* [작성 과제]: 아래 기록에서 문자열 "below"가 들어 있는 줄을 모두 나열하세요. 대소문자를 구분합니다.
──────────────────────────────
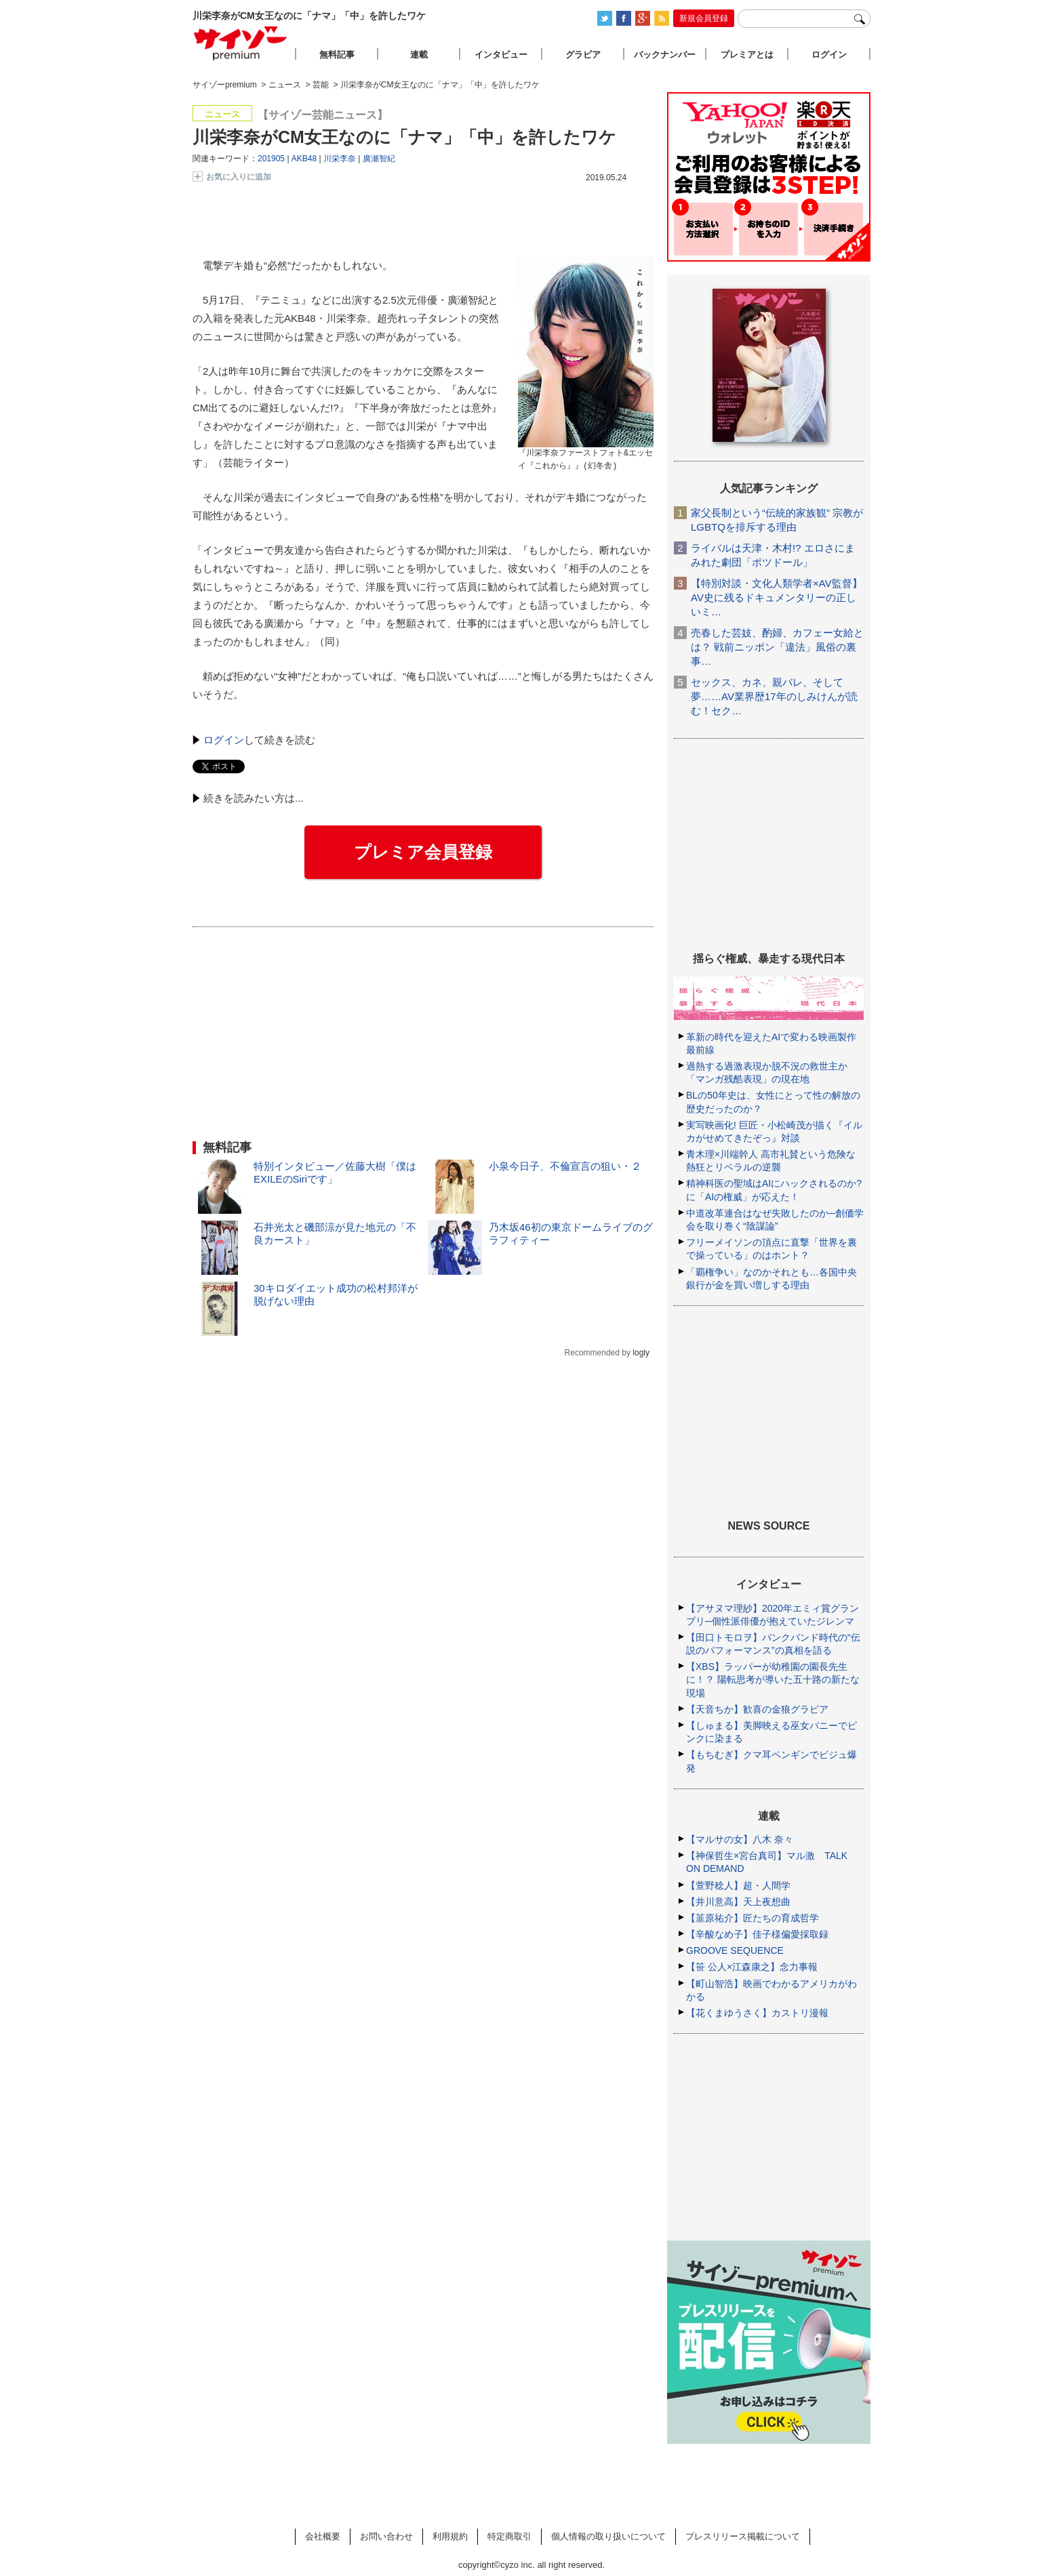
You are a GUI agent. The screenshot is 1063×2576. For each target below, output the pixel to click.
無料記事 (337, 54)
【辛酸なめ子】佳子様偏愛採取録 (757, 1934)
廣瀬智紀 (379, 158)
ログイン (223, 739)
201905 (271, 158)
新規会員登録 (703, 18)
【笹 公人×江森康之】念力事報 (752, 1966)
──────────────────────────────
* [완성 과제]:
You are a GUI agent. The screenshot is 1063×2576. For each target below, output the pixel to click.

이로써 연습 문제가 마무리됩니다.